The Business of Fashion
Agenda-setting intelligence, analysis and advice for the global fashion community.
Agenda-setting intelligence, analysis and advice for the global fashion community.
PARIS, France — "We are ready," said Luke and Lucie Meier backstage before their debut menswear show for Jil Sander after a couple of seasons of showroom presentations. They chose a rather unlikely venue for the event. The tony spaces of the Hôtel Salomon de Rothschild, all stuccoed fireplaces and gilded mirrors, made in fact for some graphic contrast with the fierce, if soulful, modernism the Meiers are after for the house that Jil built.
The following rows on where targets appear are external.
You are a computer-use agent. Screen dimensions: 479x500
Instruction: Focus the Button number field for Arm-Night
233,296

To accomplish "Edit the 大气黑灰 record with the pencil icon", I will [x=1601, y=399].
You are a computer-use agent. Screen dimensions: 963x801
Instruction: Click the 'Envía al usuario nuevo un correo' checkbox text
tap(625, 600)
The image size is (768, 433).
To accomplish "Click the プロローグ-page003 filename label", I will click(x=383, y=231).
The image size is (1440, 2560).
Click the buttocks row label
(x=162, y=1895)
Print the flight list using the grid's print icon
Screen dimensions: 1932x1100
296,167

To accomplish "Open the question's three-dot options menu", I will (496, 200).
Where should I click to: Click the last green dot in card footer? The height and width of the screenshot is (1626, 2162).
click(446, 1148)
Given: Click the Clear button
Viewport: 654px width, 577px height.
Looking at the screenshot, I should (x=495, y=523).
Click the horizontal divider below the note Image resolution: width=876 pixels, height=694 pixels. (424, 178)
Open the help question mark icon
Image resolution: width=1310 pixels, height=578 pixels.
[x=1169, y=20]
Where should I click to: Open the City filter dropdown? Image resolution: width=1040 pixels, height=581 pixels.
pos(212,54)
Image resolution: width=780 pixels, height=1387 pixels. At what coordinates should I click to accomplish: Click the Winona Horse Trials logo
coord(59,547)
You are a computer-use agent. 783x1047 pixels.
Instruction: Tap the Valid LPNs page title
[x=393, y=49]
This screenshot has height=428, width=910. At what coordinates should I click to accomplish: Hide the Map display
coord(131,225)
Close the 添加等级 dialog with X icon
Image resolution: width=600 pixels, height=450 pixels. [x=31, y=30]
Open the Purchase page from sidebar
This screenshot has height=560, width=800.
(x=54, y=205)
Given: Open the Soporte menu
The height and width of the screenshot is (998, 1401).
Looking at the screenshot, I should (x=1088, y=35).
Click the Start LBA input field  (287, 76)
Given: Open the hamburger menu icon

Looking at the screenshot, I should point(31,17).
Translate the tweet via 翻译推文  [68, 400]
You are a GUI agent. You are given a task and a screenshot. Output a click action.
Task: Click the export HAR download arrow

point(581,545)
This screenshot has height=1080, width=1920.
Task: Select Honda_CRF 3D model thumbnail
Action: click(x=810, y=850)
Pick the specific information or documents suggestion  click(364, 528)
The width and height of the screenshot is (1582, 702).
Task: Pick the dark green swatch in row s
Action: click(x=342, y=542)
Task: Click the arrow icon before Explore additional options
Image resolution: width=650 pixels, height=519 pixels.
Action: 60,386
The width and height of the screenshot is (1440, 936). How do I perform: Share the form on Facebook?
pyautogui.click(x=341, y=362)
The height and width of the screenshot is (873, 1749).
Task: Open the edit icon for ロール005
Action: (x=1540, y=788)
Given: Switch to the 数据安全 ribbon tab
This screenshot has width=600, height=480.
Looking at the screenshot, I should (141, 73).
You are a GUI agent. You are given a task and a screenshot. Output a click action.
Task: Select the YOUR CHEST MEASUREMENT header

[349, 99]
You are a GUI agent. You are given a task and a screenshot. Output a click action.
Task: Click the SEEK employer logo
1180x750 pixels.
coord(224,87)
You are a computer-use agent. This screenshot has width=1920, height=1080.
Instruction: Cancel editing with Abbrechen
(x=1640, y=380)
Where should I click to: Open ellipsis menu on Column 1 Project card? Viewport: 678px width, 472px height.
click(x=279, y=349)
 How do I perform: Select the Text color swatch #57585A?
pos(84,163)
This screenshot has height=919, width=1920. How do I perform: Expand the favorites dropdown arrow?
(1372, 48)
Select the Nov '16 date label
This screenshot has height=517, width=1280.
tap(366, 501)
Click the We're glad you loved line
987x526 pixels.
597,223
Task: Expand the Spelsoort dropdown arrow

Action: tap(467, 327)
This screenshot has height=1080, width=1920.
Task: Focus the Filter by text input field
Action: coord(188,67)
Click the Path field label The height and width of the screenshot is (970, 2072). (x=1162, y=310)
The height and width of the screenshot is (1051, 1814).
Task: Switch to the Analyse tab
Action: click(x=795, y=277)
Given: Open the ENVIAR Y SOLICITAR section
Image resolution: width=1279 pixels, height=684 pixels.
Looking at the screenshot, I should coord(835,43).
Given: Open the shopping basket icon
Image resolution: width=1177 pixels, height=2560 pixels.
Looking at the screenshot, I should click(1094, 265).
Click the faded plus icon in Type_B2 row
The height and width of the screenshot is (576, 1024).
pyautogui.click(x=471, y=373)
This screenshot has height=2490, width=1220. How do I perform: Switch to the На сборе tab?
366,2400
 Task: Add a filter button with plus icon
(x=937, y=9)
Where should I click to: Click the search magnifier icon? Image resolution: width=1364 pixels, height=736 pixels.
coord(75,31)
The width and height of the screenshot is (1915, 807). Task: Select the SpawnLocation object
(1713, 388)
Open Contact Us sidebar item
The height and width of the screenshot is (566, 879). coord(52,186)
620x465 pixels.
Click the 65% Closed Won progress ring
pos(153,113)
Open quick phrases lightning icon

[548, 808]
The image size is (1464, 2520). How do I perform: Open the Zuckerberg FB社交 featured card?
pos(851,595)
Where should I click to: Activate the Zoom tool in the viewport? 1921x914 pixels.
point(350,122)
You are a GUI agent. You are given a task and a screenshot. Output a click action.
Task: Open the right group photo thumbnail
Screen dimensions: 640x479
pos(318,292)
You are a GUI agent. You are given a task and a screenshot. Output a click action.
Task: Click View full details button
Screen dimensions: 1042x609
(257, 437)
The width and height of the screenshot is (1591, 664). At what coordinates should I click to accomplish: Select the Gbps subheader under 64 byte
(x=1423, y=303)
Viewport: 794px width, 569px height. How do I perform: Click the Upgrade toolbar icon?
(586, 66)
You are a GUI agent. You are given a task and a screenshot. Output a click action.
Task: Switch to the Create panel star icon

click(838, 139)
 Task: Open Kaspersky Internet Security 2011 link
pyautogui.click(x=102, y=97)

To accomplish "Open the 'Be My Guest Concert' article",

The marriage of these two extremes set the tone. Nothing is ever forced for the Meiers, however: their cool, calm demeanor touches whatever they do, creation being a rather autobiographical effort for them. "We wanted to show a new attitude to wearing the suit, translating the codes of formality to a new generation, making something pragmatic and real," they said as a rationale for Friday's show.
Presented on a multicultural cast of very tall and very slender young boys coming from the four corners of the world, the Jil Sander soft, precise tailoring looked anything but formal. It did not look abrasively urban or brutally cool, either. It looked calm and serene, in fact. The silhouette was soft and flowy, with a stress on classy coats and a couple of elegantly rendered jumpsuits.
Here and there, the Meiers added their trademark ethnic touches, putting tunics under coats, for instance. They were all desirable, well designed, modern pieces: as a first show, in fact, it was good. Yet, the effort did not quite resonate on the catwalk. Despite some graphic insertions and some geometric prints, the goings soon took a rather too sober turn. Missing were the unexpected tweaks the Meiers bring to their womenswear. Some spice could help next season. The Meiers have it already.